Source data
========
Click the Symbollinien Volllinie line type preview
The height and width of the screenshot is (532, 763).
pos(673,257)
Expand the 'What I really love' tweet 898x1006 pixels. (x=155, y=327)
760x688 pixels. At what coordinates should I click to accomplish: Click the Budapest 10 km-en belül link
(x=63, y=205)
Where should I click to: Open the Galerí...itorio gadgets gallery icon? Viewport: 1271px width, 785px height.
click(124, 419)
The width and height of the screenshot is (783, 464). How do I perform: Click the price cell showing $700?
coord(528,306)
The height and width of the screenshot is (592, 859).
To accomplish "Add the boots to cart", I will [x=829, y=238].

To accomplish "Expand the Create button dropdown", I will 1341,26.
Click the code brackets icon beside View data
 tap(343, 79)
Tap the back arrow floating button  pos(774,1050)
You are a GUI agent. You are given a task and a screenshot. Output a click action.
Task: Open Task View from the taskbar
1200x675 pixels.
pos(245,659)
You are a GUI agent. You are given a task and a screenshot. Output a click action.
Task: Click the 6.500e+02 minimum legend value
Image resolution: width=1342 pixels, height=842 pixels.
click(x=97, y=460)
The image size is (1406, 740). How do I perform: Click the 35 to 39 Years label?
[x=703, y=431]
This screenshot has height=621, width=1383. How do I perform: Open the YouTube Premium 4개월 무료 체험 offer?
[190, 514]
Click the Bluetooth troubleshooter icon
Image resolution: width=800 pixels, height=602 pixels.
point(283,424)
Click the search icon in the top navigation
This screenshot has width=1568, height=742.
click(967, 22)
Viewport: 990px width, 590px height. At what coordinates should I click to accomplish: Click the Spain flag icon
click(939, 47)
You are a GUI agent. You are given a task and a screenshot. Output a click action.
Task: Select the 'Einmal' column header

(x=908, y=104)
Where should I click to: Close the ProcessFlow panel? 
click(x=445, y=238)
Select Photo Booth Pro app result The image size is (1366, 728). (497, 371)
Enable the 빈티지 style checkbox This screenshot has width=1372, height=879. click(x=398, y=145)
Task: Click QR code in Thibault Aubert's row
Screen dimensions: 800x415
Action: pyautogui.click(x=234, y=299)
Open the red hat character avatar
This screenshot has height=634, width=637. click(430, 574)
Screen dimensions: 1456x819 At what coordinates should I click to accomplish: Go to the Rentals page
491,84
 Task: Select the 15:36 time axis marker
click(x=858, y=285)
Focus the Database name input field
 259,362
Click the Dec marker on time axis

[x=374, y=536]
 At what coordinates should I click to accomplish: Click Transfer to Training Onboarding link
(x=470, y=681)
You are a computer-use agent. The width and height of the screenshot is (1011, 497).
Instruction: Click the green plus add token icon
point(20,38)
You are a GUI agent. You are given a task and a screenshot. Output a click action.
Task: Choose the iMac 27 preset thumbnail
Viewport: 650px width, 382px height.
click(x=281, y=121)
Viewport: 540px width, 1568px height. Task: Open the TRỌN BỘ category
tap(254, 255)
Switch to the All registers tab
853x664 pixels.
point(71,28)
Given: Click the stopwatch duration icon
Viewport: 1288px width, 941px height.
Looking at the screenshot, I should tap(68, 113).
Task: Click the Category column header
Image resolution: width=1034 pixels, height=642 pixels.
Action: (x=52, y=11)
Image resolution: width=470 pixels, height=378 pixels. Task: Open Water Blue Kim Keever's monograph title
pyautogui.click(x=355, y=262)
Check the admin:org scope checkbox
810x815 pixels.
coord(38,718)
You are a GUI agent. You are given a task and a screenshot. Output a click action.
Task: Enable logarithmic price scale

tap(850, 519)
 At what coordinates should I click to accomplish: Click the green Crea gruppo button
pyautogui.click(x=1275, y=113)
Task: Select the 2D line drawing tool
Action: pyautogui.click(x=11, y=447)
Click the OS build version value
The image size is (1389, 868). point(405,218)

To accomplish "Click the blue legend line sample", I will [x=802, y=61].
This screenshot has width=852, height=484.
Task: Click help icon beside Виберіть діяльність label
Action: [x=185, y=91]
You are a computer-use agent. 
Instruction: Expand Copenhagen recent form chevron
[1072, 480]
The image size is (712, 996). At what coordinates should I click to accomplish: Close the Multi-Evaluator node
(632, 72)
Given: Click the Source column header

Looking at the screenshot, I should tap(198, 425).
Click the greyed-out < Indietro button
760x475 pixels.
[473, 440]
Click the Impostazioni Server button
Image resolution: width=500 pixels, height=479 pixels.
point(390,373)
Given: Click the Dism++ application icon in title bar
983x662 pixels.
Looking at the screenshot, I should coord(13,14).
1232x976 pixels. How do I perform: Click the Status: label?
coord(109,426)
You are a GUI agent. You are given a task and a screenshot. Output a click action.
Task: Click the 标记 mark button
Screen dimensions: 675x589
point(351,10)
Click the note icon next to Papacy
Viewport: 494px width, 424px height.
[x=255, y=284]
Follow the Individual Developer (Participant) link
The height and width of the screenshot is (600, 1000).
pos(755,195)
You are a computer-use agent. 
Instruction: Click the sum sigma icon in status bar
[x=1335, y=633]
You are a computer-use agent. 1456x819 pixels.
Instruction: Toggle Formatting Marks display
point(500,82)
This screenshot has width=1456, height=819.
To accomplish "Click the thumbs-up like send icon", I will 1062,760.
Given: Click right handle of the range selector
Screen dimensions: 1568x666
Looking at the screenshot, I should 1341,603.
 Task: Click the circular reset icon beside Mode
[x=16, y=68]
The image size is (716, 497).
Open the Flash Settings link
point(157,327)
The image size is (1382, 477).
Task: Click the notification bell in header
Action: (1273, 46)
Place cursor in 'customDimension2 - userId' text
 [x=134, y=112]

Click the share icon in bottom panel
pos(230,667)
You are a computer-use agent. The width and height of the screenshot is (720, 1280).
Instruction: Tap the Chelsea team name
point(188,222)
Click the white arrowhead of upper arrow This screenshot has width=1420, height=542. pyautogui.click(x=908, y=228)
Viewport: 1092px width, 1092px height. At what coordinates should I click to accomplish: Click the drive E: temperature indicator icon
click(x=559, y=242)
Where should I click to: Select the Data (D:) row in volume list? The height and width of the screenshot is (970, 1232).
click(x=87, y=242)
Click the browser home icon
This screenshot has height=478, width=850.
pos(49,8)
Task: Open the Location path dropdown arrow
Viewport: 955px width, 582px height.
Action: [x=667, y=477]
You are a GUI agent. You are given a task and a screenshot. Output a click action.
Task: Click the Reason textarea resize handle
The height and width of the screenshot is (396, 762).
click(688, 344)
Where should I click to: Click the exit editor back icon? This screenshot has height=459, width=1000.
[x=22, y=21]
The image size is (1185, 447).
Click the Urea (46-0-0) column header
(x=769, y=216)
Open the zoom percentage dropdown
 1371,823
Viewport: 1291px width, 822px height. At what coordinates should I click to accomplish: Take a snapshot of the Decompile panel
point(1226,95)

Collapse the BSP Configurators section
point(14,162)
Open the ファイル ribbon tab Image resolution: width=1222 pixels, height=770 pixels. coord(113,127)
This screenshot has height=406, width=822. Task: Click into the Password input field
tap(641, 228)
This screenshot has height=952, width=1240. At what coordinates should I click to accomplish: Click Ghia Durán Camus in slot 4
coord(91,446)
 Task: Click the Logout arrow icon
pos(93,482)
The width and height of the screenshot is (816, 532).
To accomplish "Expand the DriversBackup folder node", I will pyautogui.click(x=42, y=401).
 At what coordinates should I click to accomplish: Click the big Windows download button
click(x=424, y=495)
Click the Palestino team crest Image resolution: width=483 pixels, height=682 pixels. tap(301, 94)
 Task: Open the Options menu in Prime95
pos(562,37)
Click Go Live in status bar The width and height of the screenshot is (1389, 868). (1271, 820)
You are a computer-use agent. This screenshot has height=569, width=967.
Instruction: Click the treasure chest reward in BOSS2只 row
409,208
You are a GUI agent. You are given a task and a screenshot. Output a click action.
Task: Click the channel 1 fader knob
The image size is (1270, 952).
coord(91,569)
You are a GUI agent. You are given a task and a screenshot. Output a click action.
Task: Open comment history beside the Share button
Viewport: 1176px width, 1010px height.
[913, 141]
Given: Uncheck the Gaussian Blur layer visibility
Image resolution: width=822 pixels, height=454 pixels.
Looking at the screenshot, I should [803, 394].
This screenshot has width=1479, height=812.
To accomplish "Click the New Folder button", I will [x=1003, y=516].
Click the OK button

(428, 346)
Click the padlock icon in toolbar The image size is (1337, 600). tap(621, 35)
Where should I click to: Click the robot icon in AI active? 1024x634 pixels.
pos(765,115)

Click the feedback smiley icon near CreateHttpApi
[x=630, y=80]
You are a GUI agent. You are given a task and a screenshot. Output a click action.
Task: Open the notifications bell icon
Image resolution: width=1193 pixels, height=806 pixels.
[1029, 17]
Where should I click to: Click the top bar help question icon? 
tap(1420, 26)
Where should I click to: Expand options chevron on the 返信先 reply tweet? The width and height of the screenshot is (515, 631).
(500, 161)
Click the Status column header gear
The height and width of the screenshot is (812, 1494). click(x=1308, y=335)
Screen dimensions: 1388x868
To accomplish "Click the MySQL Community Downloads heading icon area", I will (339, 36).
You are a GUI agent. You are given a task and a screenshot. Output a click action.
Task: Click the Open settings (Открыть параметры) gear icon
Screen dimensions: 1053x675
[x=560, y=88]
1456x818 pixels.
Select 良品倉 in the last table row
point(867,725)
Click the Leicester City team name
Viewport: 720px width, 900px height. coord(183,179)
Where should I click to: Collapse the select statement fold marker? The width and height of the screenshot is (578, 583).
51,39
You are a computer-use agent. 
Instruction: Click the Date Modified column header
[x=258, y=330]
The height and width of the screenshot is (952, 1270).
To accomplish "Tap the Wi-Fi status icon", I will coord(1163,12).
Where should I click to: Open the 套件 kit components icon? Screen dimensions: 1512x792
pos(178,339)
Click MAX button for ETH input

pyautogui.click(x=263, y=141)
========
» **What this task involves**:
Copy the items verbatim, from the first line of the source data through the line containing "coord(528,306)", with both of those lines included.

» **The reply**:
Click the Symbollinien Volllinie line type preview
The height and width of the screenshot is (532, 763).
pos(673,257)
Expand the 'What I really love' tweet 898x1006 pixels. (x=155, y=327)
760x688 pixels. At what coordinates should I click to accomplish: Click the Budapest 10 km-en belül link
(x=63, y=205)
Where should I click to: Open the Galerí...itorio gadgets gallery icon? Viewport: 1271px width, 785px height.
click(124, 419)
The width and height of the screenshot is (783, 464). How do I perform: Click the price cell showing $700?
coord(528,306)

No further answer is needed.